### [Brief]
Make an exact transcript of the lines in the data below, starting with the one containing "This screenshot has height=416, width=532." and going on through the one containing "Click the Red Hat footer logo", with both included and the pictures left out.

Records from a collection
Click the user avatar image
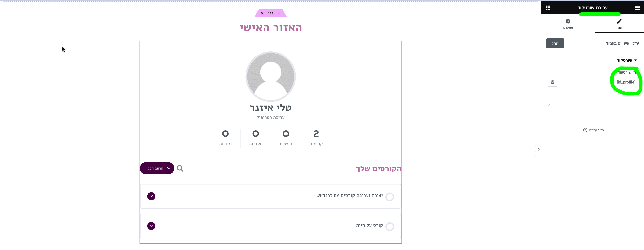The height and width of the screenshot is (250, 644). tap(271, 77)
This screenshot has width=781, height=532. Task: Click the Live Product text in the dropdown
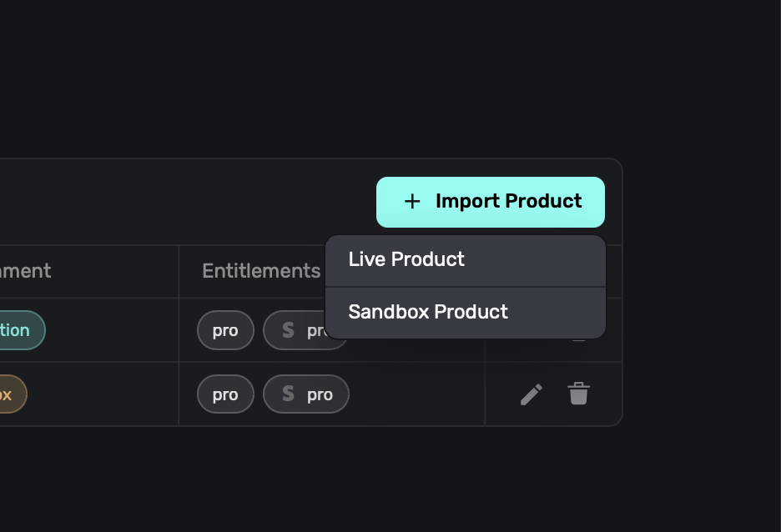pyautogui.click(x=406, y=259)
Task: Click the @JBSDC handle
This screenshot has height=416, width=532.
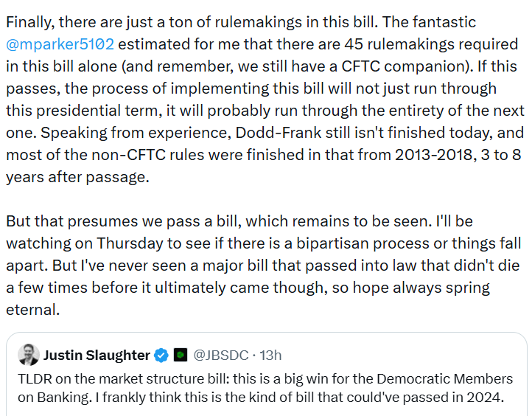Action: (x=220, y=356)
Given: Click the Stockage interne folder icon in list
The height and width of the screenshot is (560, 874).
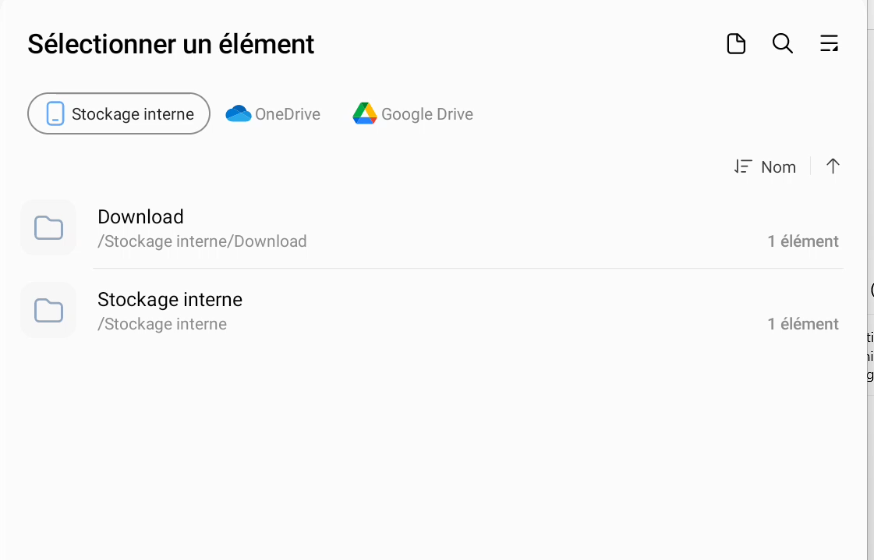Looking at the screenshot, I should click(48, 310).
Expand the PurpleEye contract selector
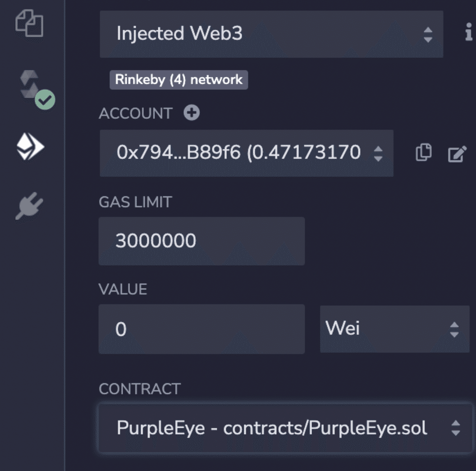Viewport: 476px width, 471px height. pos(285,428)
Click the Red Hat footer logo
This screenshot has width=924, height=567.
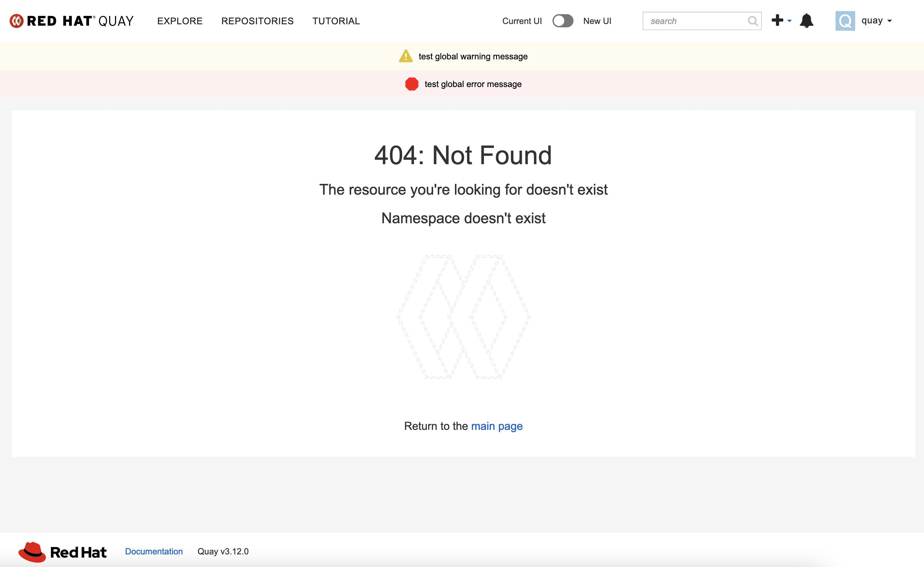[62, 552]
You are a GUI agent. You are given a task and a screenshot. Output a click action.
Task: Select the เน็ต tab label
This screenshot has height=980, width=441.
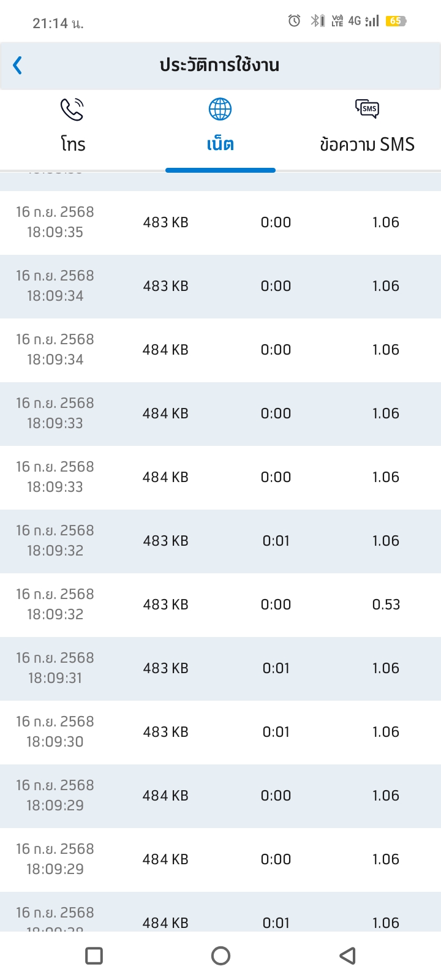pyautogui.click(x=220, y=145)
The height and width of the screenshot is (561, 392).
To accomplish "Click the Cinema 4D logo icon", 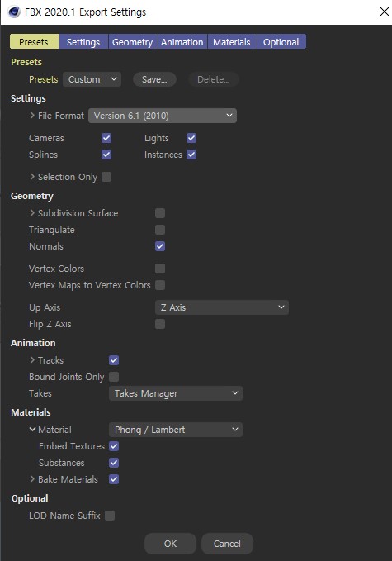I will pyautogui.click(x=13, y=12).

==

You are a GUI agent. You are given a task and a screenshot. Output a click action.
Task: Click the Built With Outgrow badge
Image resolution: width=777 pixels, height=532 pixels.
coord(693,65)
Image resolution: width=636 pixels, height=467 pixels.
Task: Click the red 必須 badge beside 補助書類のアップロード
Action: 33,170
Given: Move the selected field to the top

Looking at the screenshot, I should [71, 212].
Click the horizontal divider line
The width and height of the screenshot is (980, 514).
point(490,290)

--

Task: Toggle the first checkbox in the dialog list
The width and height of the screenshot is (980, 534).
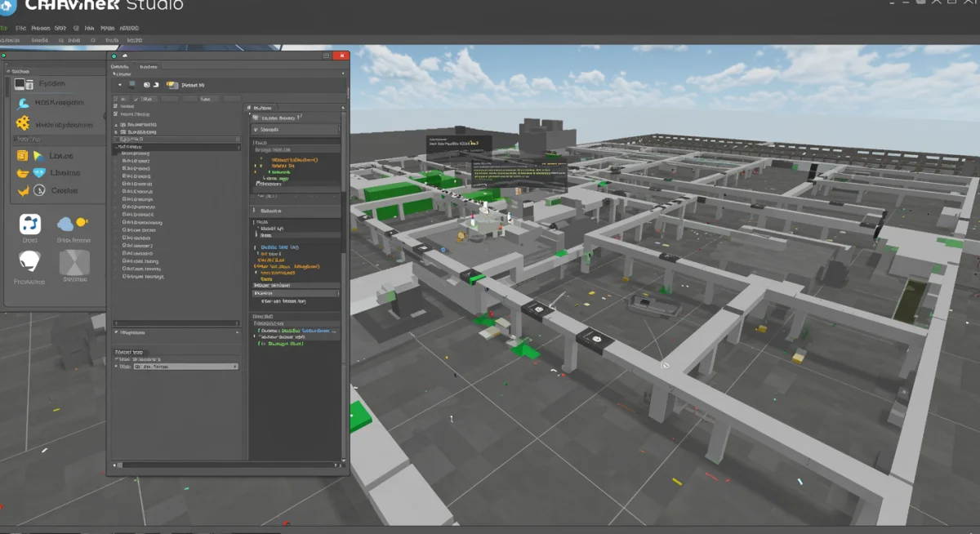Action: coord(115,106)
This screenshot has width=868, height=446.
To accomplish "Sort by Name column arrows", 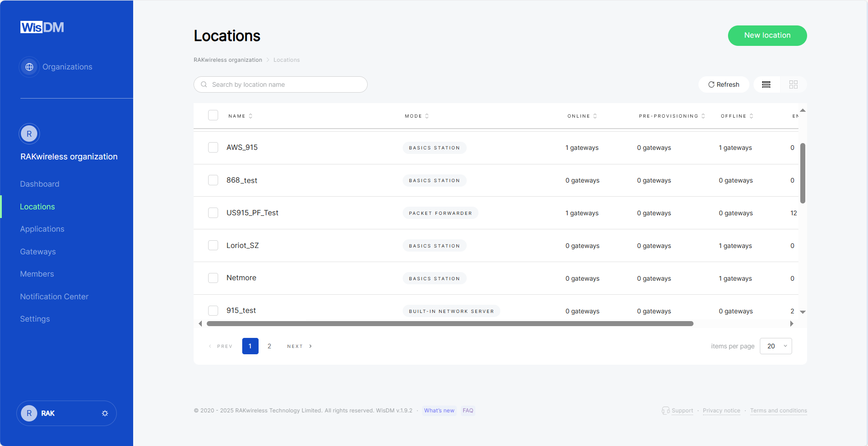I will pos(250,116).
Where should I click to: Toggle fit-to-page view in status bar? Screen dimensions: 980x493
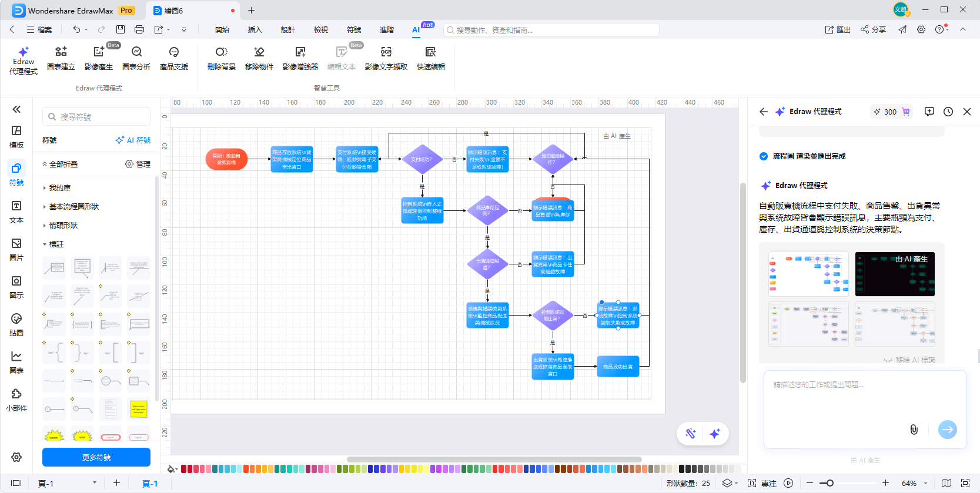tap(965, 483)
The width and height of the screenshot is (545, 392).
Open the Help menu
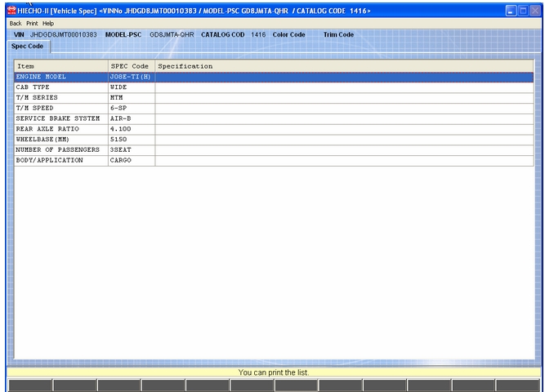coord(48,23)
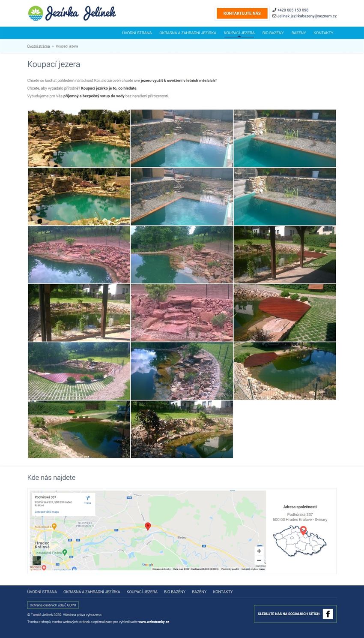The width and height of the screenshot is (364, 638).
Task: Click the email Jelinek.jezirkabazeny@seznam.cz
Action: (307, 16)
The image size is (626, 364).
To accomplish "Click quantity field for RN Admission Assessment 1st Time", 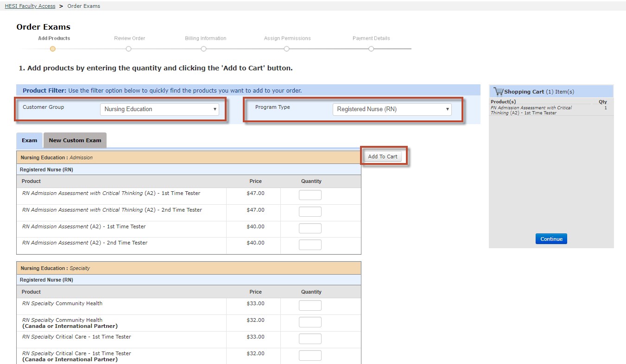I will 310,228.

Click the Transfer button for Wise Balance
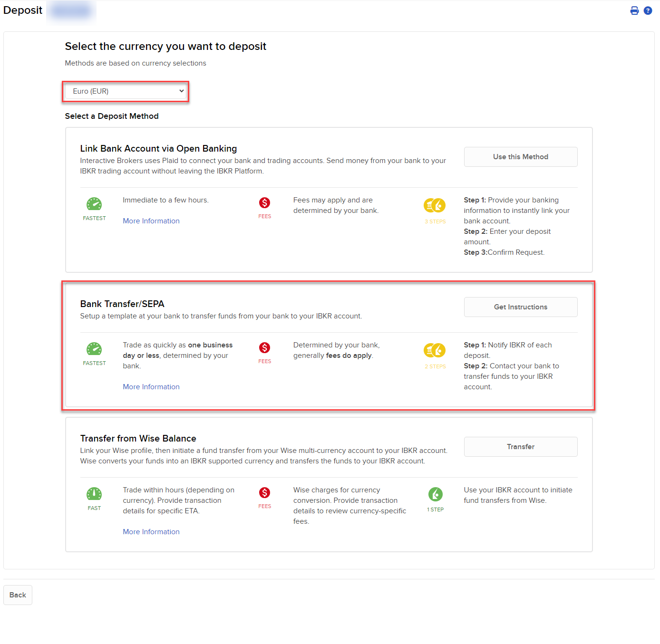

### [Task answer]
This screenshot has height=416, width=532.
Action: (x=220, y=356)
Given: Click the Stockage interne folder icon in list
The height and width of the screenshot is (560, 874).
Looking at the screenshot, I should click(48, 310).
Expand the PurpleEye contract selector
Viewport: 476px width, 471px height. pos(285,428)
Click the Red Hat footer logo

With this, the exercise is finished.